It’s been a while since we’ve caught up with Justin Wills, chef/co-owner of the award-winning Restaurant Beck in Depoe Bay.
The two-time James Beard Award semifinalist for Best Chef Northwest has brought his progressive cooking techniques and passion for foraging and sourcing local ingredients to a second restaurant, Sorella, in the Nye Beach district of Newport.
Wills and his wife, Stormee, opened Sorella in 2015, after the birth of their daughter (Sorella means “sister” in Italian). They named Restaurant Beck after their son, Becker, who was six months old when they opened it in 2009.
The idea of opening a second restaurant on the Central Coast, 10 miles away from the first, was “to have something at a much lower price point than Beck, geared toward families, yet a place where they can get handmade quality food,” Wills says.
Whereas Beck is a fine dining spot ideal for couples and romantic getaways, Sorella is meant for families, with handmade Italian fare — everything from breads, mozzarella and nine different pastas to hand-packed pints of ice cream and gelato to go.
There’s a kids’ menu and a small kids’ play area, inspired by Hopworks in Portland, yet there’s still a grownup vibe, with cocktails using their own handmade bitters, limoncello and infusions.
A growing number of chefs on the Oregon Coast share the same handmade, locally sourced ethos as Wills, who was born in Iowa but has lived and worked everywhere from New York City to Texas to California to Denver.
He landed on Central Coast from Denver in 2006, after living in Portland for a couple of years, and has never looked back. “I said ‘I want to get back to Oregon, but live on the Coast.’ The communities are growing. Everything is progressing and modernizing a little bit. The few towns on Central Coast have same feel — very relaxed, quaint. It’s really good for families.”

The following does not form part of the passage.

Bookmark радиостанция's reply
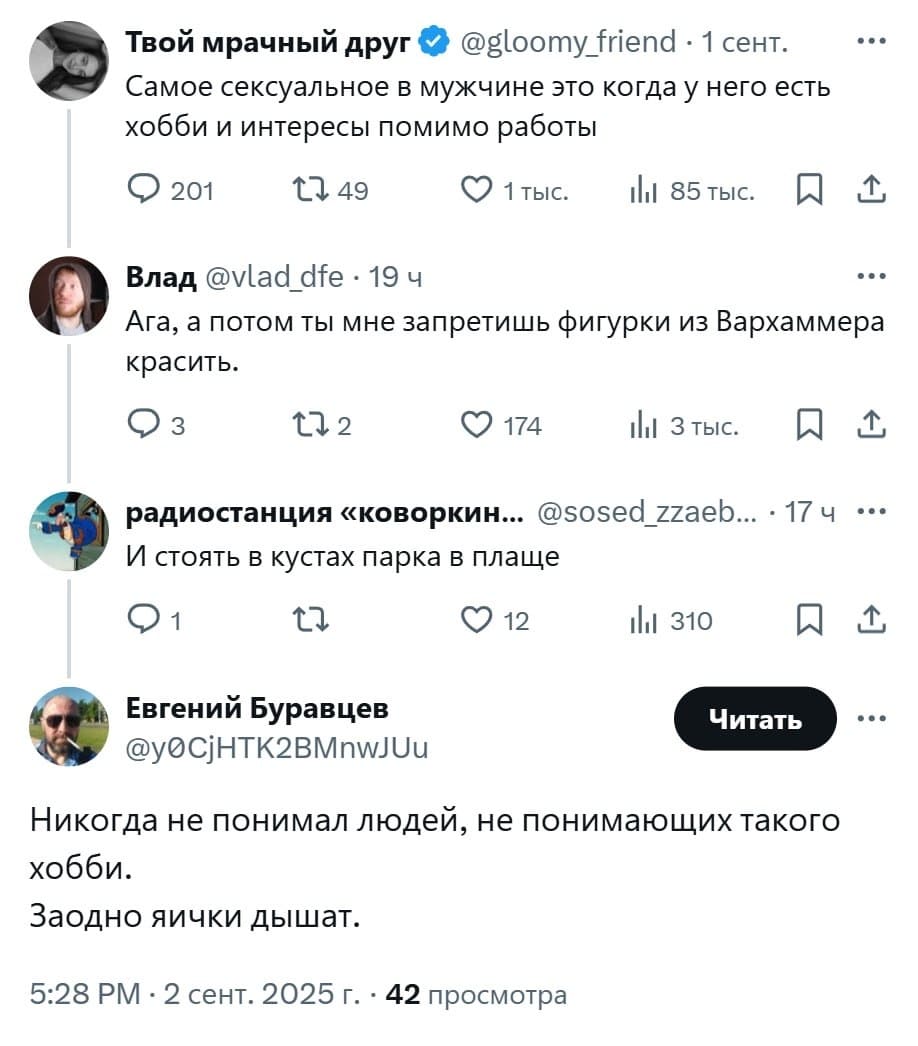Screen dimensions: 918x1046 pos(810,620)
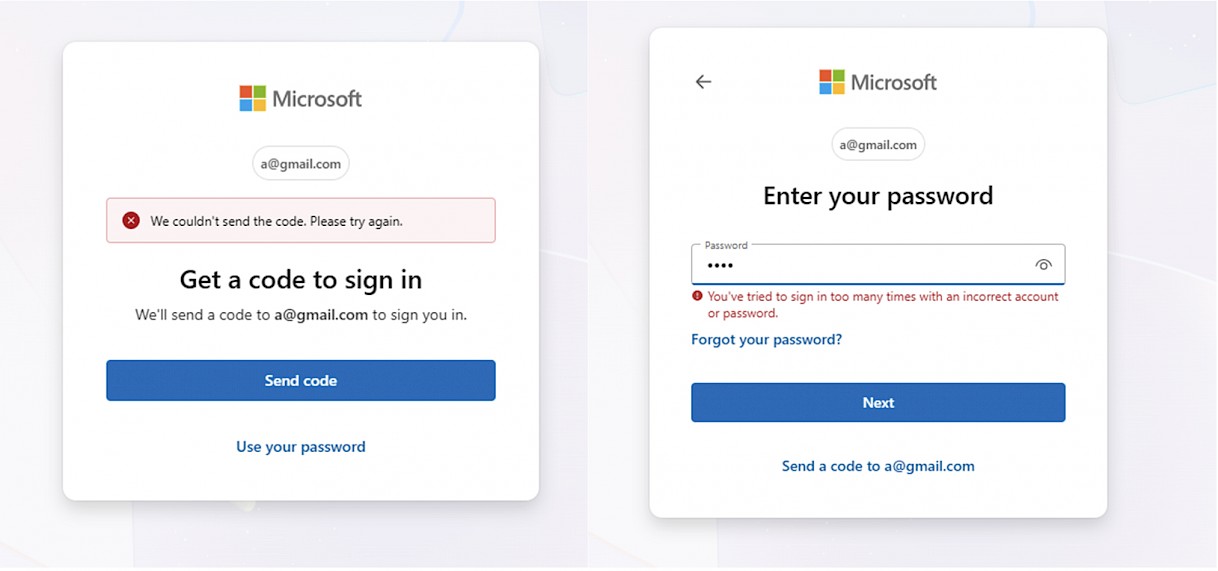Click the "Enter your password" heading
Screen dimensions: 1218x571
(877, 196)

Here are a few of Wills’ tips for exploring his part of Oregon.
Start your day:
When it comes to breakfast, Wills is a big fan of a simple eggs benedict, “nothing too crazy,” and a bloody mary. His go-to spot for homey, organic fare is Arr Place in Newport.
With two kids and two jobs (he also coaches’ his kids’ soccer team, while Stormee coaches basketball), Wills says they don’t get to eat out a lot. But “if we do get a night away, we always go to Clearwater Restaurant (in Newport). I love pasta. I’m allergic to shellfish, but I appreciate a good steak — a simple protein and a good sauce.”
“The Whale Cove Inn (directly above Restaurant Beck) is really unique; the view is unmatched anywhere else on the Coast.” It’s common to see baby whales playing in the cove while their mothers look for food.
Meet the maker:
Wills’ livelihood relies on his local producers. “We use Gathering Together Farm out of Philomath (an hour inland). They’re here twice a week, bringing celery root, parsley root, lots of kale — anything and everything. At Beck, we don’t need 20 pounds of anything. On the property we can get western bittercress and other things that grow on the coast, like huckleberries and salal berries. If you know where to go, it’s out there.”